-- START --

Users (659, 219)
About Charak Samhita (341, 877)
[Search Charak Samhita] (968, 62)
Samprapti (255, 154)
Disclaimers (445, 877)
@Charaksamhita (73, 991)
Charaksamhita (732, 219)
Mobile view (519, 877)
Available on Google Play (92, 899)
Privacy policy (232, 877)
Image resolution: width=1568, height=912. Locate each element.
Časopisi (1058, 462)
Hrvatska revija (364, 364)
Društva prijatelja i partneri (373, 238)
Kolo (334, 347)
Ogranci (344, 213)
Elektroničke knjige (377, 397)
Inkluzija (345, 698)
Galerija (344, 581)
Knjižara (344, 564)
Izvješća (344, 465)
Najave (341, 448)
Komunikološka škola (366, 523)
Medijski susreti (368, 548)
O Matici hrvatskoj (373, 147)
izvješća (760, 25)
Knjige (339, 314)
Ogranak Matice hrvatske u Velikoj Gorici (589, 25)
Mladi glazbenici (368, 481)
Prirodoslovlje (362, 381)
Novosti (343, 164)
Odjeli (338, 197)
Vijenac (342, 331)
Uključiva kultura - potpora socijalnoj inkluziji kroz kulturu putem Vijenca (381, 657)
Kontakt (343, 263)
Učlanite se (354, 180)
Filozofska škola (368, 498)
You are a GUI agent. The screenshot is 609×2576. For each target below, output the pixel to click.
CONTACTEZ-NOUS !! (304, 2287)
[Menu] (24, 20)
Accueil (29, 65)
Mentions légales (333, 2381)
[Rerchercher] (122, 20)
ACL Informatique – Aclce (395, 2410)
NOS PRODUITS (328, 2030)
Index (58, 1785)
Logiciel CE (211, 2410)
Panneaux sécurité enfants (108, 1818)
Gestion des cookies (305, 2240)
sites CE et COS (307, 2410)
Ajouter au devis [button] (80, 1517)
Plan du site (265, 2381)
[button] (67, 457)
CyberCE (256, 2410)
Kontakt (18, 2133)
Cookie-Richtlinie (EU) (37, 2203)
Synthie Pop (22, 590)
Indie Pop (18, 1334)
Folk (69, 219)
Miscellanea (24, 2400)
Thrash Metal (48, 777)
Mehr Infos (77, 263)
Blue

-- END --

BRIEF:
Reproduce all of the material above verbatim, line by line, from the first line to the last, without changing anything.

REPLY:
Users (659, 219)
About Charak Samhita (341, 877)
[Search Charak Samhita] (968, 62)
Samprapti (255, 154)
Disclaimers (445, 877)
@Charaksamhita (73, 991)
Charaksamhita (732, 219)
Mobile view (519, 877)
Available on Google Play (92, 899)
Privacy policy (232, 877)
Image resolution: width=1568, height=912. Locate each element.
Časopisi (1058, 462)
Hrvatska revija (364, 364)
Društva prijatelja i partneri (373, 238)
Kolo (334, 347)
Ogranci (344, 213)
Elektroničke knjige (377, 397)
Inkluzija (345, 698)
Galerija (344, 581)
Knjižara (344, 564)
Izvješća (344, 465)
Najave (341, 448)
Komunikološka škola (366, 523)
Medijski susreti (368, 548)
O Matici hrvatskoj (373, 147)
izvješća (760, 25)
Knjige (339, 314)
Ogranak Matice hrvatske u Velikoj Gorici (589, 25)
Mladi glazbenici (368, 481)
Prirodoslovlje (362, 381)
Novosti (343, 164)
Odjeli (338, 197)
Vijenac (342, 331)
Uključiva kultura - potpora socijalnoj inkluziji kroz kulturu putem Vijenca (381, 657)
Kontakt (343, 263)
Učlanite se (354, 180)
Filozofska škola (368, 498)
You are a GUI agent. The screenshot is 609×2576. For each target below, output the pixel to click.
CONTACTEZ-NOUS !! (304, 2287)
[Menu] (24, 20)
Accueil (29, 65)
Mentions légales (333, 2381)
[Rerchercher] (122, 20)
ACL Informatique – Aclce (395, 2410)
NOS PRODUITS (328, 2030)
Index (58, 1785)
Logiciel CE (211, 2410)
Panneaux sécurité enfants (108, 1818)
Gestion des cookies (305, 2240)
sites CE et COS (307, 2410)
Ajouter au devis [button] (80, 1517)
Plan du site (265, 2381)
[button] (67, 457)
CyberCE (256, 2410)
Kontakt (18, 2133)
Cookie-Richtlinie (EU) (37, 2203)
Synthie Pop (22, 590)
Indie Pop (18, 1334)
Folk (69, 219)
Miscellanea (24, 2400)
Thrash Metal (48, 777)
Mehr Infos (77, 263)
Blue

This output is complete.